2・図書室にて再会するヒロインとボク
放課後、僕はいつものルーティンで図書室に行く。
本が特別好きなわけでは無いが、ネットも使えない僕の有り余る暇な時間を潰すには丁度いい。
特進科クラスがある崎高は図書室はそれなりに充実している。エアコンがあるし、綺麗だし、特進クラスの人達は稀に級友と勉強会など開いているようだが、一般クラスの人間は寄りつかない。

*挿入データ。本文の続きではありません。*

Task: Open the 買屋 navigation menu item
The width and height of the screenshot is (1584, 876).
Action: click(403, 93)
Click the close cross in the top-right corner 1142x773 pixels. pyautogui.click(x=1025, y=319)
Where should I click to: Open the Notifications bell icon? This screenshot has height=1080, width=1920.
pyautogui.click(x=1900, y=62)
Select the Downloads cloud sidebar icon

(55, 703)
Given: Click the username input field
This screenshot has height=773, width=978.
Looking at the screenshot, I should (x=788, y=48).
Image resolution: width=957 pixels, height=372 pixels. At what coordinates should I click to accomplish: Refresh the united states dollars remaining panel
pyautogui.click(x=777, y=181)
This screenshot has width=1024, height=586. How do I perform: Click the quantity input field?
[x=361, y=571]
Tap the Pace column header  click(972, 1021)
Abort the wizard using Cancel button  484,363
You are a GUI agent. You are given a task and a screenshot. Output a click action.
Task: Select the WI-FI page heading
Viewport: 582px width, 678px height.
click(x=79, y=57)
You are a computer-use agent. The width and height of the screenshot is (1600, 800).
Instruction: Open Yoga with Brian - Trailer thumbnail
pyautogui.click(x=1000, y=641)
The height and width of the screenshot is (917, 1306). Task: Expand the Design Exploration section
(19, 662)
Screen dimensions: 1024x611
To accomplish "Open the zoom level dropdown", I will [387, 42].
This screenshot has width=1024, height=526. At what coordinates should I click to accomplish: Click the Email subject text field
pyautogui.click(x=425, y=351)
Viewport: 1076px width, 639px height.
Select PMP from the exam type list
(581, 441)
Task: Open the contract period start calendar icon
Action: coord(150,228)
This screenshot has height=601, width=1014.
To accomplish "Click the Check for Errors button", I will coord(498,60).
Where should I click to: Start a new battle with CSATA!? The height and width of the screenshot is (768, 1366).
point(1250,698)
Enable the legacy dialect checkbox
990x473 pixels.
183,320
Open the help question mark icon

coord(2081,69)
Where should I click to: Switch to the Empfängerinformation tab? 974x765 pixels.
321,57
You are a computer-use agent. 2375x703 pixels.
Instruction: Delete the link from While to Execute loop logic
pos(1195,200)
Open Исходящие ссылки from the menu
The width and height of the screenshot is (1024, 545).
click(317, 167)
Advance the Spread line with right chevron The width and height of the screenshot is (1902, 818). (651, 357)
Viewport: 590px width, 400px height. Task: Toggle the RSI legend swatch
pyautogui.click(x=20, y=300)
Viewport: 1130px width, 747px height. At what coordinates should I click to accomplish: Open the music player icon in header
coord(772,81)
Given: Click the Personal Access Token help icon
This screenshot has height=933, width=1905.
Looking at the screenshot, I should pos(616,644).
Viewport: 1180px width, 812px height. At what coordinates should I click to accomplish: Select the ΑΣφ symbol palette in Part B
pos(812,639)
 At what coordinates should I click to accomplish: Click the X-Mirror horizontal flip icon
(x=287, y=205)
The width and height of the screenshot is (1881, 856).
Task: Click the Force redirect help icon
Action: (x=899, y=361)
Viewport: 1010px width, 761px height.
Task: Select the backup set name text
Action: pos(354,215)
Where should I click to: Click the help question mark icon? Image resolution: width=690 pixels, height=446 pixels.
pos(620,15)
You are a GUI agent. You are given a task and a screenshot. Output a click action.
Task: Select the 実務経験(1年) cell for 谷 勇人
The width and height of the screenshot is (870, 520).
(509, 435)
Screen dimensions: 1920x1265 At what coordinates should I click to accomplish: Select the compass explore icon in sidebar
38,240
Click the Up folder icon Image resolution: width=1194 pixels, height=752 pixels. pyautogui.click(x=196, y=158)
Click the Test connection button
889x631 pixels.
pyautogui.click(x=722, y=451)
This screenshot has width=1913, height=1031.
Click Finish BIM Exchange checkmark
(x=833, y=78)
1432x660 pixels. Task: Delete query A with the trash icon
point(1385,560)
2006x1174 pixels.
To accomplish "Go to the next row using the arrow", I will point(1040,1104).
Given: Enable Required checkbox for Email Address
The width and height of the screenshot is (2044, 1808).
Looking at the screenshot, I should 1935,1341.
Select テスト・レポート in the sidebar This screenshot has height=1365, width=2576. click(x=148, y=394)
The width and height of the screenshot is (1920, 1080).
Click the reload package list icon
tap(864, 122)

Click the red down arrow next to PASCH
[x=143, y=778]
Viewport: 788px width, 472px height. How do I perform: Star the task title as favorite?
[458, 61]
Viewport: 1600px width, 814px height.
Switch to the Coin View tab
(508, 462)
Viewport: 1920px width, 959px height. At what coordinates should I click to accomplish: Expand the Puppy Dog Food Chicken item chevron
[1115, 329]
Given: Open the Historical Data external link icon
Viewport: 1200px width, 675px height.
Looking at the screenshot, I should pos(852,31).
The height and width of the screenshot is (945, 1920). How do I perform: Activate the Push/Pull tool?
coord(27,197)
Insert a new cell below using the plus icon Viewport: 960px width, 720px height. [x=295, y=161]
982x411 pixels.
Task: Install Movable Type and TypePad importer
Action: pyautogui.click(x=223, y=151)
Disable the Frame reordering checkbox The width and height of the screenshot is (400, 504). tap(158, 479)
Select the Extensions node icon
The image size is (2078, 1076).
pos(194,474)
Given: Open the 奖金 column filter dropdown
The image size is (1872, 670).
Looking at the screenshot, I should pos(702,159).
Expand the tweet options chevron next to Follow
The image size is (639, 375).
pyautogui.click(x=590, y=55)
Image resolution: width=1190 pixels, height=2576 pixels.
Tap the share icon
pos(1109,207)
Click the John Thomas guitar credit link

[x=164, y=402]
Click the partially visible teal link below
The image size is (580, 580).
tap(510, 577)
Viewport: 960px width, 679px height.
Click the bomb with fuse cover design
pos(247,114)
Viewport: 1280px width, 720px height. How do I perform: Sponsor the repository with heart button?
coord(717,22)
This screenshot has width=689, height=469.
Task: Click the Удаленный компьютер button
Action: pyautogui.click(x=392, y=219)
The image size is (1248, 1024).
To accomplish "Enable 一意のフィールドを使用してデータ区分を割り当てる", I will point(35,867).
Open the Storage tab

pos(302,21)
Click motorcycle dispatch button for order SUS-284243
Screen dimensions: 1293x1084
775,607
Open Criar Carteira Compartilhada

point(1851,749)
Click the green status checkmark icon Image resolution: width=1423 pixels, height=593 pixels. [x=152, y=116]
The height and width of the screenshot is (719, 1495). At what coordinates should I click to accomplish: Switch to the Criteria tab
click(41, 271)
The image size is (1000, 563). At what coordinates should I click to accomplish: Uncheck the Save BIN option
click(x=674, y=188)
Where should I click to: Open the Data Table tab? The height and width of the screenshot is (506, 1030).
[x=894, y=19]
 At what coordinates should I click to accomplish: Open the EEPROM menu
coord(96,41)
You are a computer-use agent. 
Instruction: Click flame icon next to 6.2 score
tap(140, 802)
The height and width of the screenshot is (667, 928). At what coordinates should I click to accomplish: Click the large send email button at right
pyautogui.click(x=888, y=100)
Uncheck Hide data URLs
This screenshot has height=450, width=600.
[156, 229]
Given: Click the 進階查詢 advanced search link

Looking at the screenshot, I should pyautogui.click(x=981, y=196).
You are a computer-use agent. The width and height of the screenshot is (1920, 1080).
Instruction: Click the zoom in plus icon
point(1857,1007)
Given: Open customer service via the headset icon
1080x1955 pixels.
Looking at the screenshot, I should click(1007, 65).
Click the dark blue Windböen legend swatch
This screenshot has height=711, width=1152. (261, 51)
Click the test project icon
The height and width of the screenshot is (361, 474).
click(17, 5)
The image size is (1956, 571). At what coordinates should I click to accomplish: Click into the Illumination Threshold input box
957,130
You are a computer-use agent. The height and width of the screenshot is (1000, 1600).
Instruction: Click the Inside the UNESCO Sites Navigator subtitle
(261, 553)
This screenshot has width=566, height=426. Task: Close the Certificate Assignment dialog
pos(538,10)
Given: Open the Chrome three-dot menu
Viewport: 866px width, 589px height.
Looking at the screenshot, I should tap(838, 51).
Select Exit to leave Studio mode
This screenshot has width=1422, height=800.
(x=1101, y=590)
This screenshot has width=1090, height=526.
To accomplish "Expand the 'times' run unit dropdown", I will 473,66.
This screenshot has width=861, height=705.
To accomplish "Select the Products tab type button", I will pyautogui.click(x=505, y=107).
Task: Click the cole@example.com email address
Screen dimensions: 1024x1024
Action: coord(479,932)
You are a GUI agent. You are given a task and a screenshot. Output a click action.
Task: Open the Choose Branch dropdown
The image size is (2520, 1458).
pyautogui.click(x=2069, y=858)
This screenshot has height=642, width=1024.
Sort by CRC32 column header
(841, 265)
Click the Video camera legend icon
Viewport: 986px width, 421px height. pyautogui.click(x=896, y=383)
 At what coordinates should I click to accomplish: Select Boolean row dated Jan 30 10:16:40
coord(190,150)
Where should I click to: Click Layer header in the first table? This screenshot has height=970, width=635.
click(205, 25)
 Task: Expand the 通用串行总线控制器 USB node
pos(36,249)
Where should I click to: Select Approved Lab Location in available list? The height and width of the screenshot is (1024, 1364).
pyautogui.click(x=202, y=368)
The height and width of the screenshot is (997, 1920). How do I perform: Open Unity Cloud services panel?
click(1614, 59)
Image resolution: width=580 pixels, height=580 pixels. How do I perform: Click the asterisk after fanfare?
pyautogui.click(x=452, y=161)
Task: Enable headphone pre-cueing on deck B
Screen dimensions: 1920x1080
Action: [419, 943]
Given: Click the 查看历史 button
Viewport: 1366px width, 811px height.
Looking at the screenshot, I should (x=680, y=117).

ボッチが一人片隅でボーっとして程々に本を読んで、赤点で落第しないように勉強するには非常に快適な空間と言っていいだろう。
慣れたと言っても、目立ちたく無い僕は控え目に図書室の扉を潜る。
いつも座る窓際の席を目指す。
窓際の席は陽射しが入る為、場合によっては眩しかったりで普通の感覚では積極的には座らない。
だから僕には都合が良いのだ。
席を確保して本を探そうと書棚に向かう。
そこには又してもこの場において違和感しかない【赤い毛糸玉】が転がっていた。
朝の通学路と異なり、何処から紛れ込んだのか分からないが、兎に角そこにあった。
一瞬躊躇ったが、気になって仕方ないのでそこまで歩き、拾おうとして手を伸ばすと書棚の陰から別の手が伸びてきて同時に毛糸玉に触れる格好になった。
「えっ!?」
ビックリして手を引くと、その手の持ち主も同様に「きゃっ!」と言って手を引く。
書棚の角、僕から見て死角の方を見ると、しゃがんでいる古賀澤さんと目が合った。
片膝着いて手を伸ばしている僕と、両膝を揃えてしゃがむ古賀澤さんは互いに死角だったとはいえ、急激な接近距離での邂逅は、心臓が限界突破したのかと言う様な衝撃とその後の収縮、そして激しい動悸を起こし、その鼓動の五月蠅さに思わず手を胸に当てて無理矢理抑え込もうとしたが叶わず、目の前が真っ白になった。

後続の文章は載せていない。